[Stored entries]
Start of Block

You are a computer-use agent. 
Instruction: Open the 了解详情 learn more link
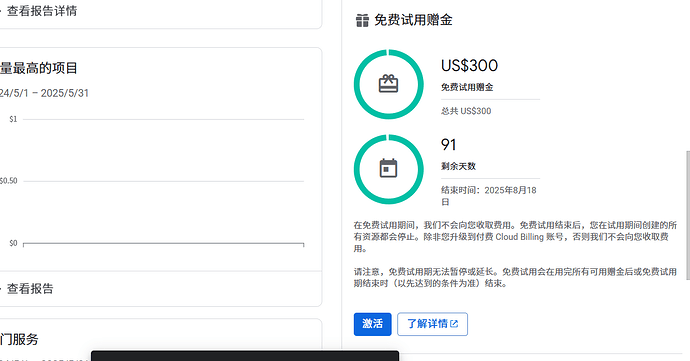coord(432,324)
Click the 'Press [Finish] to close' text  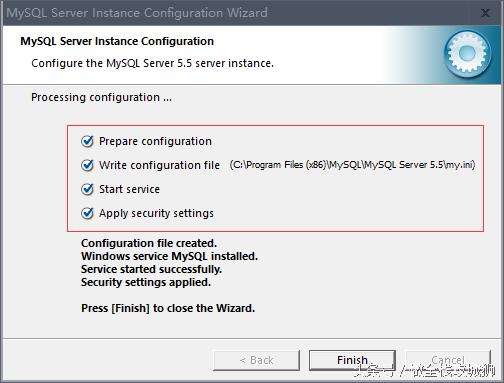coord(168,308)
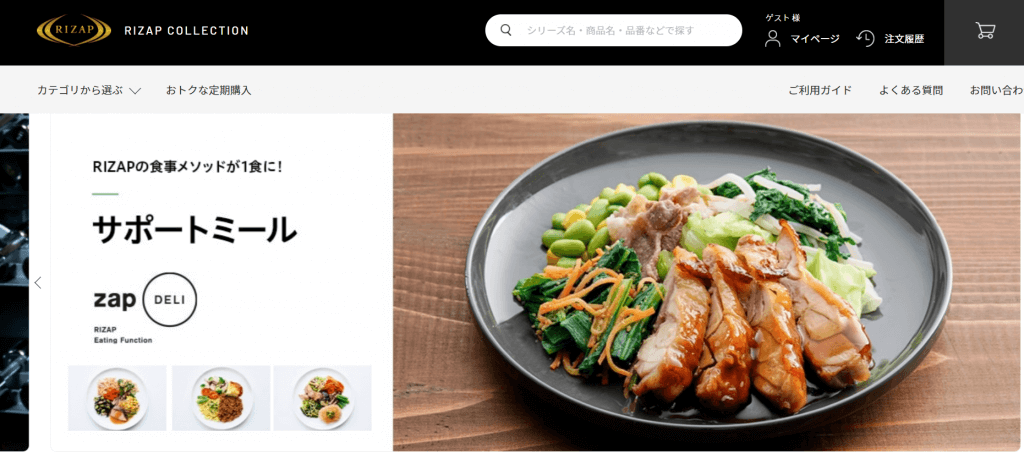Click the large chicken dish banner image

point(706,282)
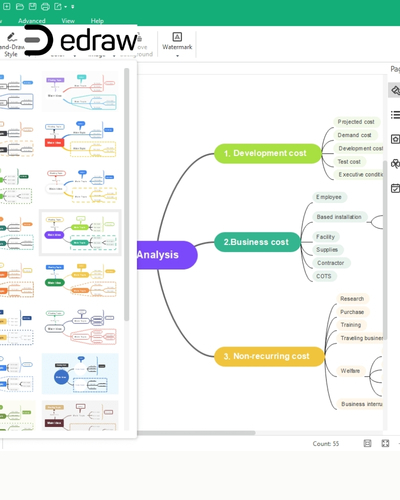Open file using folder icon

click(x=20, y=6)
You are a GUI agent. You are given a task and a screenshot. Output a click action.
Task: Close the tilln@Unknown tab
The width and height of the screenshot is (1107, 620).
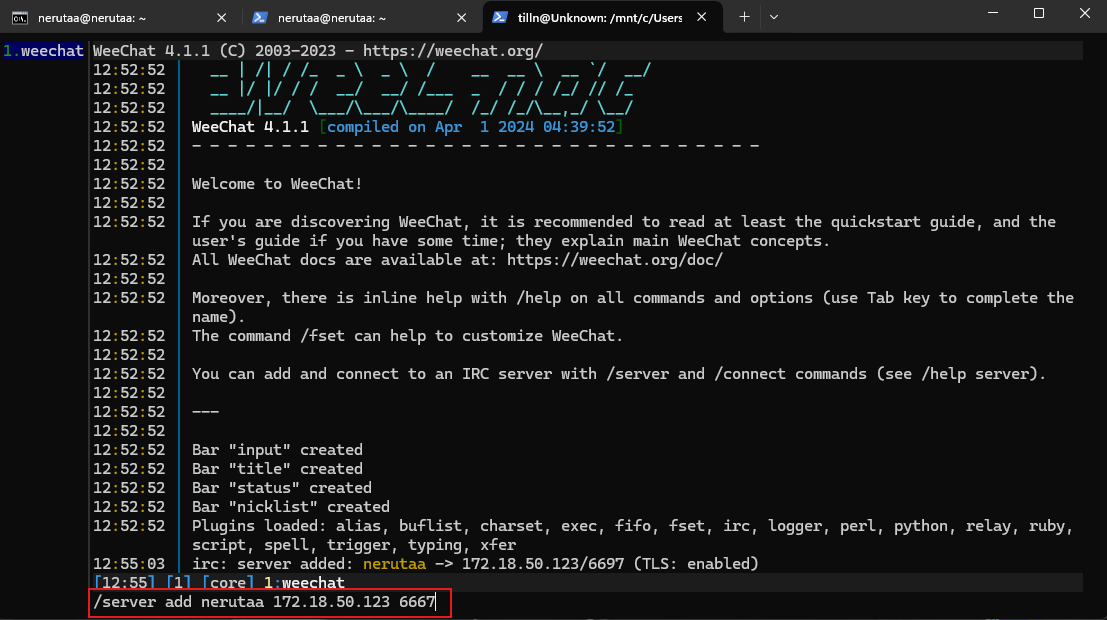click(702, 17)
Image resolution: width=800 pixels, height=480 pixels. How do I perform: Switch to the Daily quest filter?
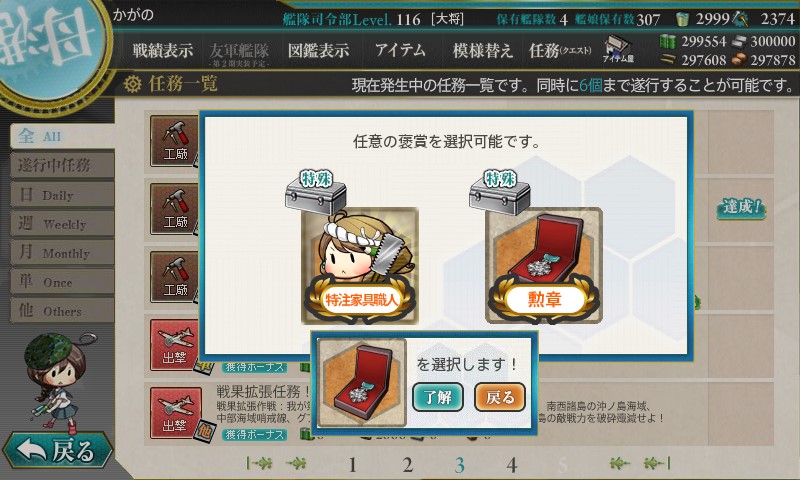coord(62,194)
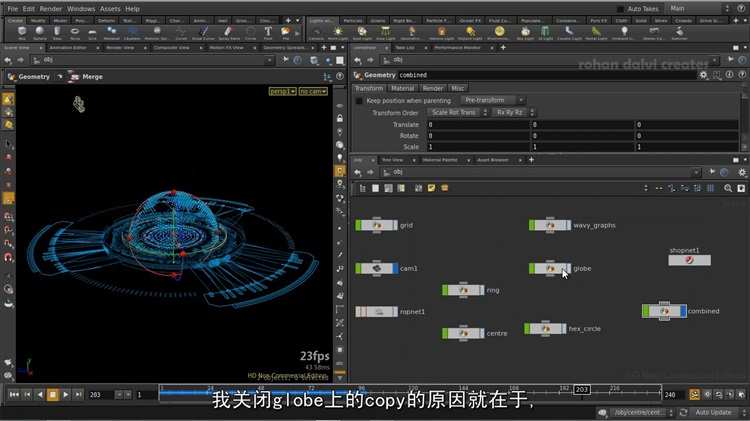Open the parameter pane gear menu

(704, 75)
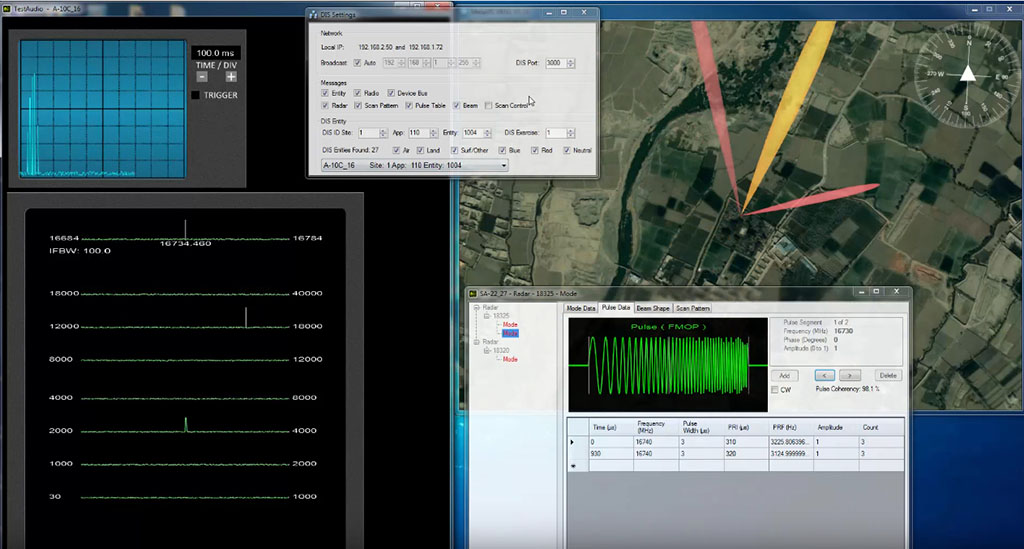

End of Block

__Problem__. Check each line of the data above for the word "agent" and say how many lines contain it, giving nothing besides the number.

__Answer to this exercise__. 2